What is Jenkins?

Jenkins is an open source automation tool written in Java with plugins built for Continuous Integration purpose. Jenkins is used to build and test your software projects continuously making it easier for developers to integrate changes to the project, and making it easier for users to obtain a fresh build. It also allows you to continuously deliver your software by integrating with a large number of testing and deployment technologies.

With Jenkins, organizations can accelerate the software development process through automation. Jenkins integrates development life-cycle processes of all kinds, including build, document, test, package, stage, deploy, static analysis and much more.

Jenkins achieves Continuous Integration with the help of plugins. Plugins allows the integration of Various DevOps stages. If you want to integrate a particular tool, you need to install the plugins for that tool. For example: Git, Maven 2 project, Amazon EC2, HTML publisher etc.

Advantages of Jenkins include:

  • It is an open source tool with great community support.
  • It is easy to install.
  • It has 1000+ plugins to ease your work. If a plugin does not exist, you can code it and share with the community.
  • It is free of cost.
  • It is built with Java and hence, it is portable to all the major platforms
What is Continuous Integration?

Continuous Integration is a development practice in which the developers are required to commit changes to the source code in a shared repository several times a day or more frequently. Every commit made in the repository is then built. This allows the teams to detect the problems early. Apart from this, depending on the Continuous Integration tool, there are several other functions like deploying the build application on the test server, providing the concerned teams with the build and test results etc.

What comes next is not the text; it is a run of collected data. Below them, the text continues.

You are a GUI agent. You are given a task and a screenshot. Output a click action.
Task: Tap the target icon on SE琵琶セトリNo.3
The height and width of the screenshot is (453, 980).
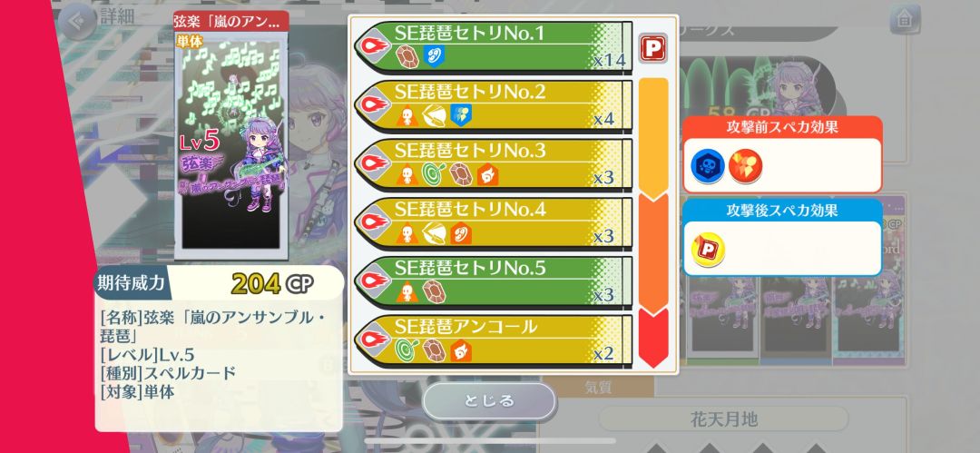point(433,174)
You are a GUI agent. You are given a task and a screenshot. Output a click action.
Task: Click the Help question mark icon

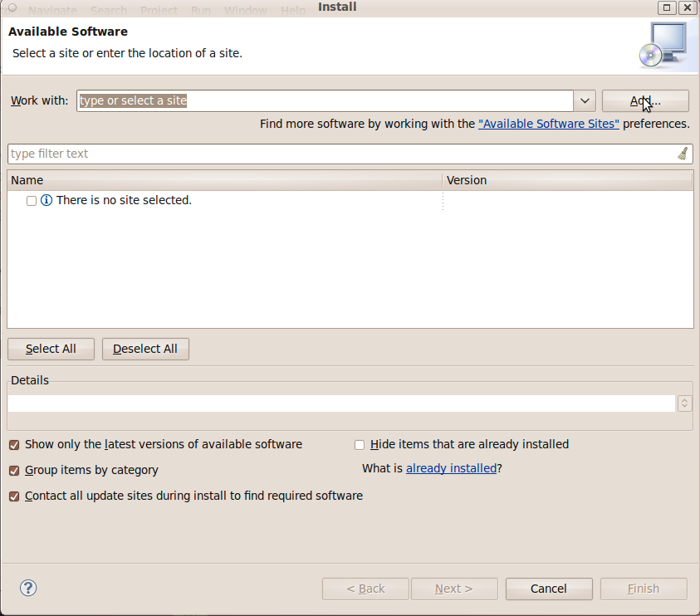tap(28, 588)
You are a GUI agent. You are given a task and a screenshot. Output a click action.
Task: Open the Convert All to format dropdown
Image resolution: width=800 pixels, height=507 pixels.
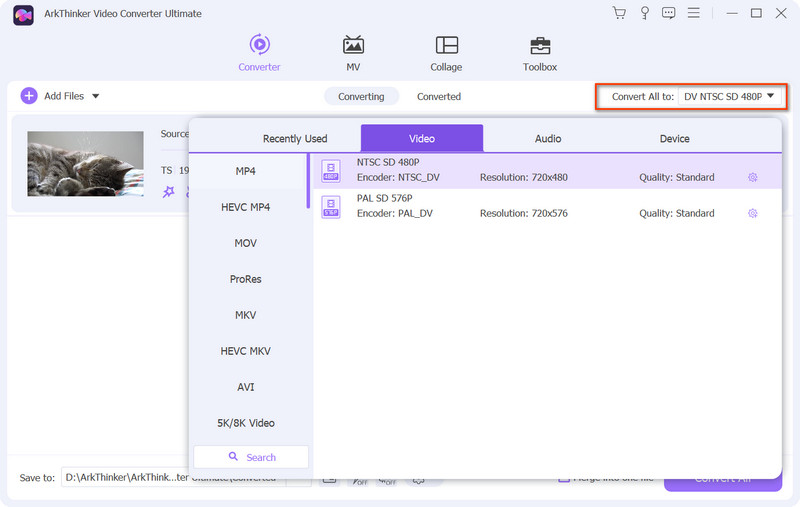730,96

Continuous Integration with Jenkins
  • First, a developer commits the code to the source code repository. Meanwhile, the Jenkins server checks the repository at regular intervals for changes.
  • Soon after a commit occurs, the Jenkins server detects the changes that have occurred in the source code repository. Jenkins will pull those changes and will start preparing a new build.
  • If the build fails, then the concerned team will be notified.
  • If built is successful, then Jenkins deploys the built in the test server.
  • After testing, Jenkins generates a feedback and then notifies the developers about the build and test results.
  • It will continue to check the source code repository for changes made in the source code and the whole process keeps on repeating.
Jenkins Distributed Architecture

Jenkins uses a Master-Slave architecture to manage distributed builds. In this architecture, Master and Slave communicate through TCP/IP protocol.

Jenkins Master

Your main Jenkins server is the Master. The Master’s job is to handle:

  • Scheduling build jobs.
  • Dispatching builds to the slaves for the actual execution.
  • Monitor the slaves (possibly taking them online and offline as required).
  • Recording and presenting the build results.
  • A Master instance of Jenkins can also execute build jobs directly.
Jenkins Slave

A Slave is a Java executable that runs on a remote machine. Following are the characteristics of Jenkins Slaves:

  • It hears requests from the Jenkins Master instance.
  • Slaves can run on a variety of operating systems.
  • The job of a Slave is to do as they are told to, which involves executing build jobs dispatched by the Master.
  • You can configure a project to always run on a particular Slave machine, or a particular type of Slave machine, or simply let Jenkins pick the next available Slave.
What is a Jenkins pipeline?

A pipeline is a collection of jobs that brings the software from version control into the hands of the end users by using automation tools. It is a feature used to incorporate continuous delivery in our software development workflow.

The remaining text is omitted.